Coursera, Inc. (NYSE:COUR) Q4 2022 Earnings Call Transcript

Jeff Maggioncalda: Yeah. I think it comes down to two things. It’s obviously like how do we perform in the year and do we perform well against the expectations that we’re setting with you all today. Of course, most of that is the top line growth, but we want to make sure we continue to exhibit leverage. That’s part of the obvious part. But I think that a lot of why I feel pretty good is, I like where we’re sitting right here at the beginning of this year. There’s a lot of things that are changing. We believe that a lot of those play right into our advantages and our differentiation. There are some really important things that we’re going to do this year that I think are going to capitalize on some of the advantage we have. Lot of focus on quality and brands and institutions, collaboration among institutions.

So, at the end of the year, if we’re bringing on more brands, more branded credentials, especially for gateway, the €“ sorry, job starters and career switchers, that will be big. These credit pathways that we’re talking about helping people get into either career pathways to a job, but also credit pathways to a degree, we think is a really powerful, kind of system effect that we can create among institutions like governments businesses and campuses. So, I definitely want to create more of those institutional collaborations. On the Career Academy side, we see across all segments. We see a lot of interest in these industries with college degrees. And a lot of the people who are really looking for that are also looking to make the switch to a new career.

So, we think that there’s a real opportunity to help learners not only develop skills, but get a better and clearer path to a job. And with this globalization of talent that we talked about in the script, and my travels, I’ve been traveling a ton around the world, talking to business, governments and campuses. The CHROs that I talked to, especially in markets where there is emerging talent, got kind of affordable scale talent, they’re saying, wow, it’s really getting hard to hold on to my computer scientists and data scientists because they’re getting really good offers from international employers. And when I go to the campuses and talk to students, they’re all saying, hey, Jeff, we’re going to be studying data science and computer science because there’s a lot of great jobs from international companies that will hire us with pretty good compensation.

So, I really think that there are good opportunities to help learners find new job opportunities in such a dynamic and globalizing labor market. So, at the end of the year, I hope we have something really interesting to say about that.

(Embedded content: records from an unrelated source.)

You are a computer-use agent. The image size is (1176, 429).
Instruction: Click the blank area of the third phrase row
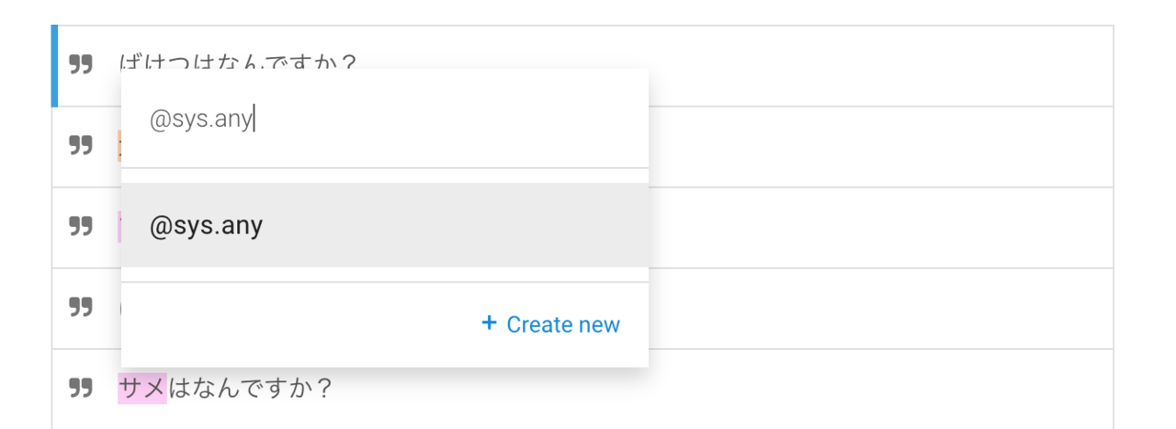pos(880,228)
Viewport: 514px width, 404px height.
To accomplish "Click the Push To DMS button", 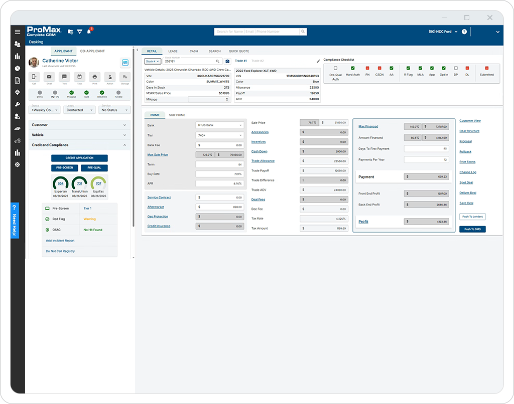I will 472,229.
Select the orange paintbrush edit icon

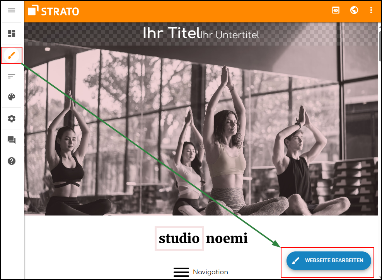pos(12,56)
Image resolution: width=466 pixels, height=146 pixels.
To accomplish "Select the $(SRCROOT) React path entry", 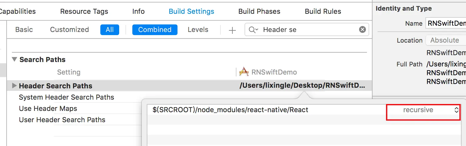I will click(x=230, y=110).
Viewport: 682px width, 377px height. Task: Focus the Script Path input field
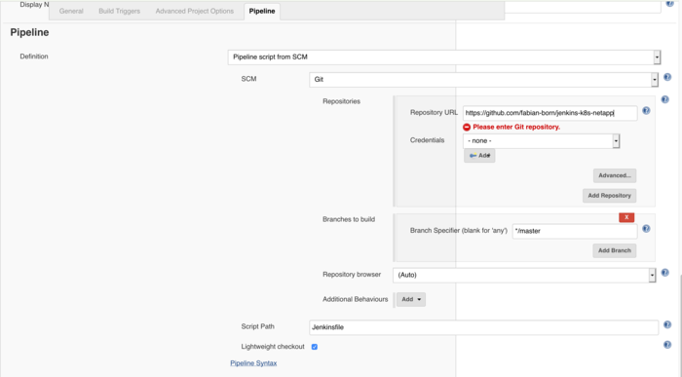pyautogui.click(x=483, y=327)
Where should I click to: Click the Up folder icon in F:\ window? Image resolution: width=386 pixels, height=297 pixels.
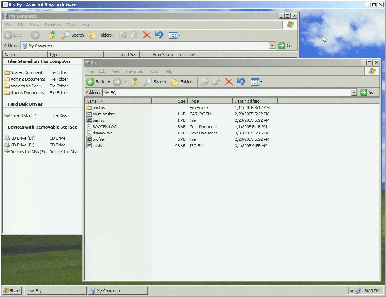point(134,82)
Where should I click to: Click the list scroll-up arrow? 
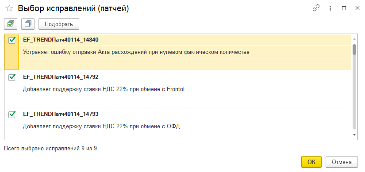[354, 39]
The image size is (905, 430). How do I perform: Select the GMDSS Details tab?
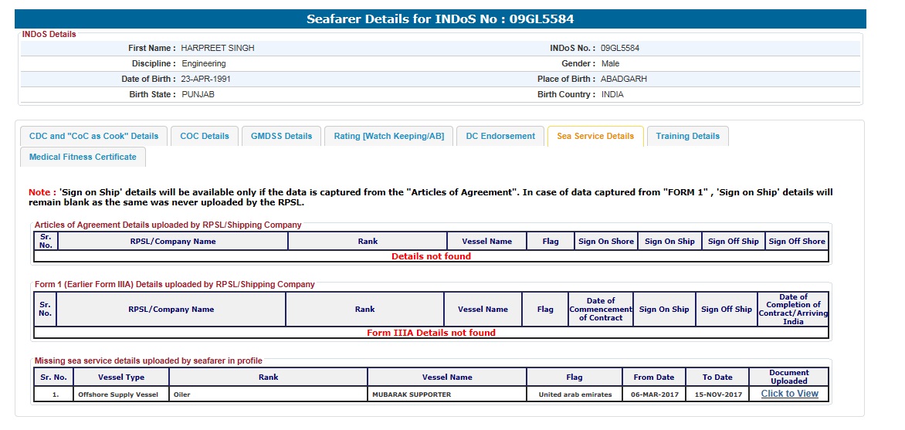click(281, 136)
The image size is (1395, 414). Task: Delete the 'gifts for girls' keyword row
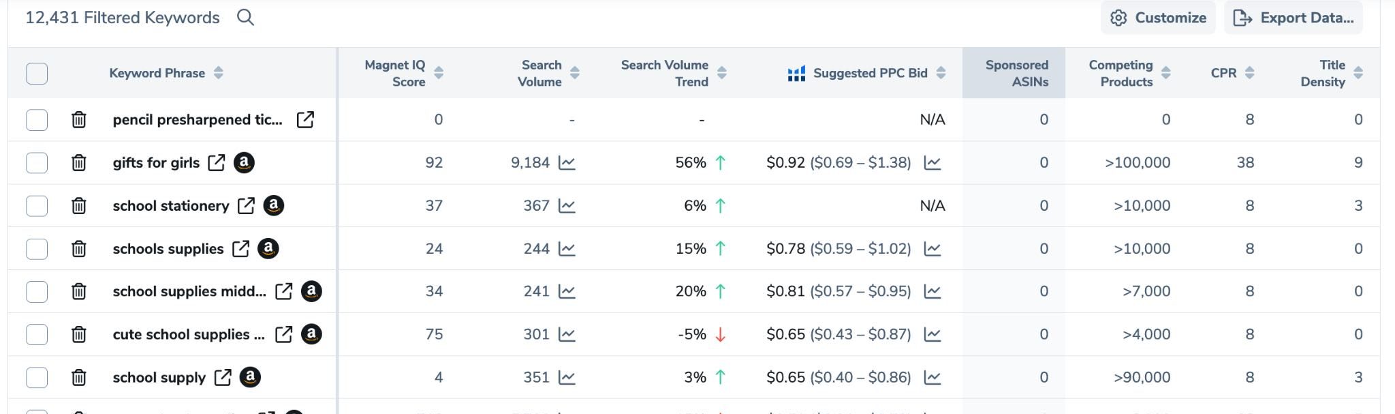pyautogui.click(x=79, y=163)
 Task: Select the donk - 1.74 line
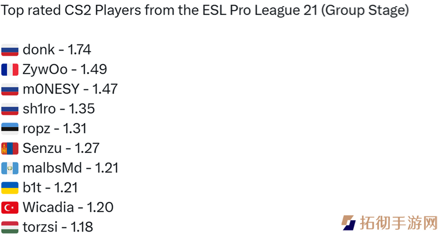(x=57, y=50)

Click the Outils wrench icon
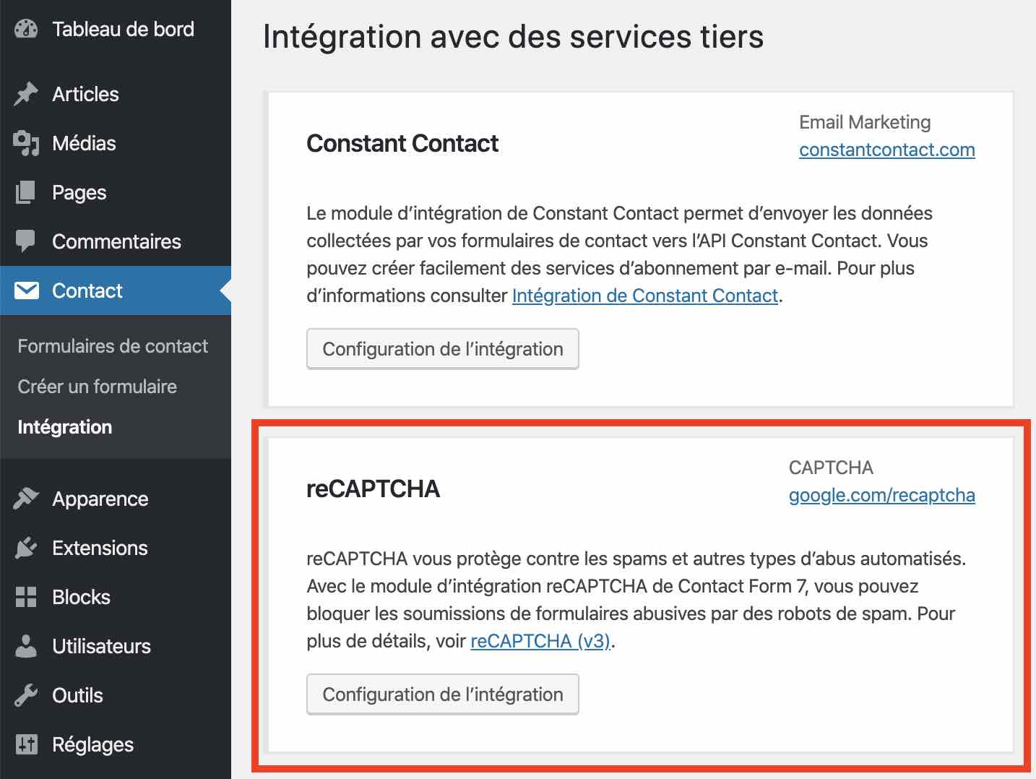26,695
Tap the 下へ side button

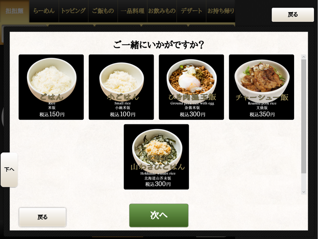(9, 170)
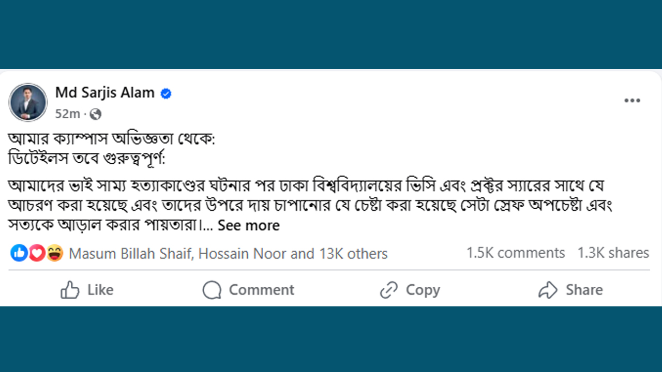The width and height of the screenshot is (662, 372).
Task: Open the three-dot post options menu
Action: pos(632,101)
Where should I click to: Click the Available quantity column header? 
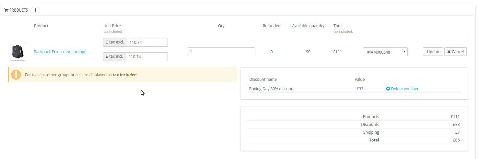308,26
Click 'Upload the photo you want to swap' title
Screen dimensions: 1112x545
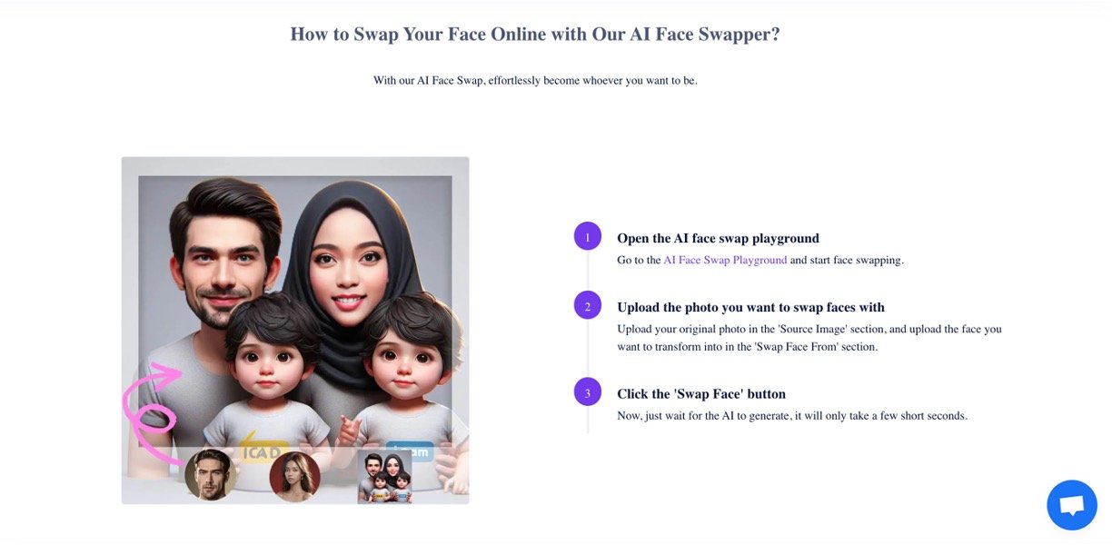(750, 307)
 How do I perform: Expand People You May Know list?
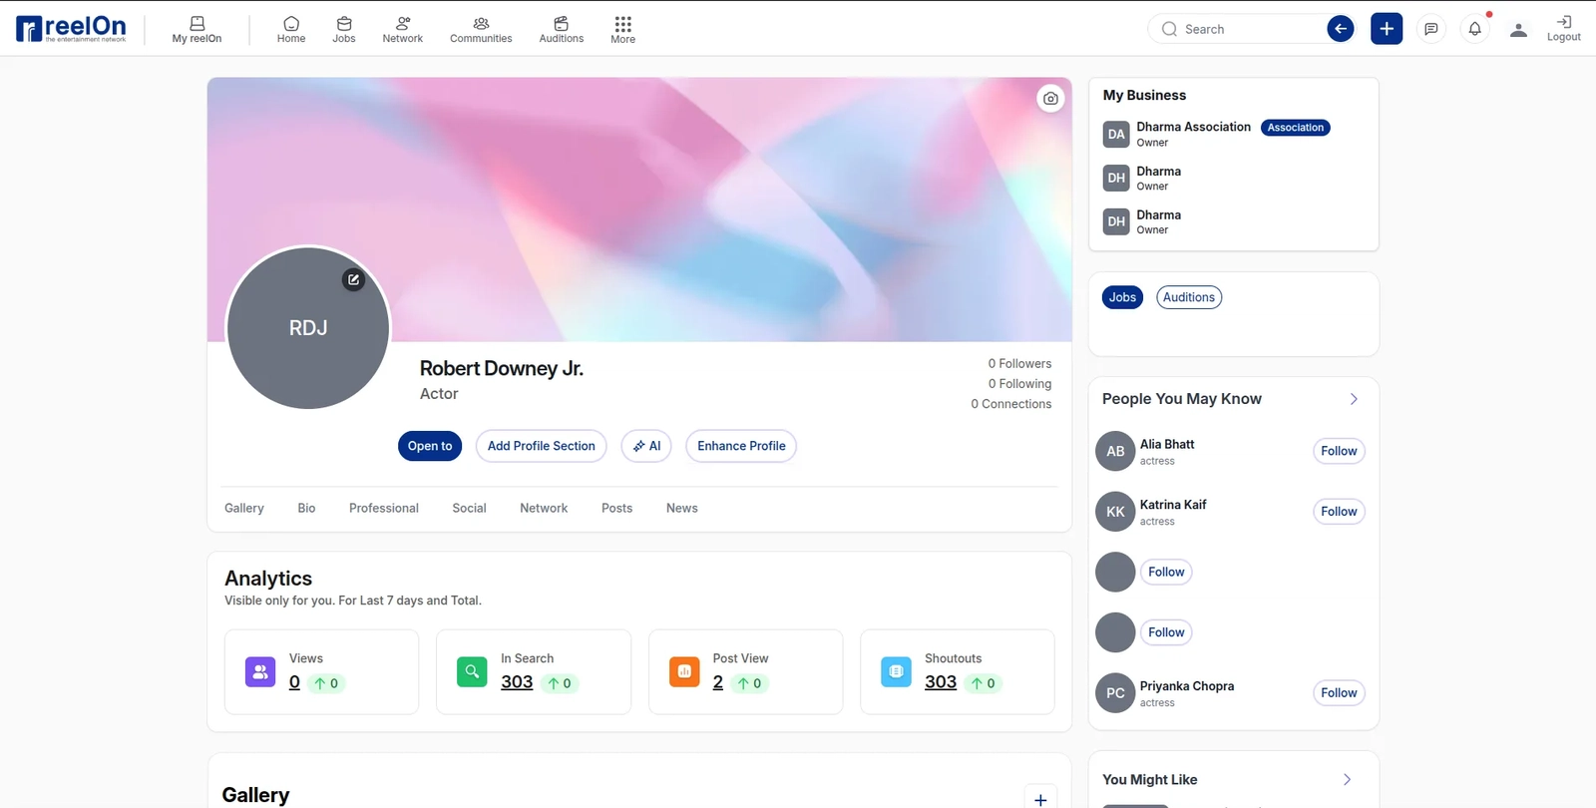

And then I did mention a bit on AI. I think my sense is and as we look at it and work with it, we’re getting a sense of this technology this generative language technology is really pretty interesting, especially if you start with high quality branded expert sources of material. And so, we think this could really play to some of our existing strengths. And I hope at the end of the year we can do something pretty special there.

Josh Baer: Thanks, Jeff. And a quick one for Ken on segment margins. I think the strength in consumer segment margins is pretty clear and understood as far as the drivers. Wondering on Enterprise segment margins, why it was down year-over-year and quarter-over-quarter? Was that mix driven as well or is there anything else going on there to consider around pricing or discounting or anything? Thanks.

Ken Hahn: No, it was nothing more. It was down just a bit. It’s a bit of a mix issue relatively minor in the big scheme of things, but you’re correct on the trending.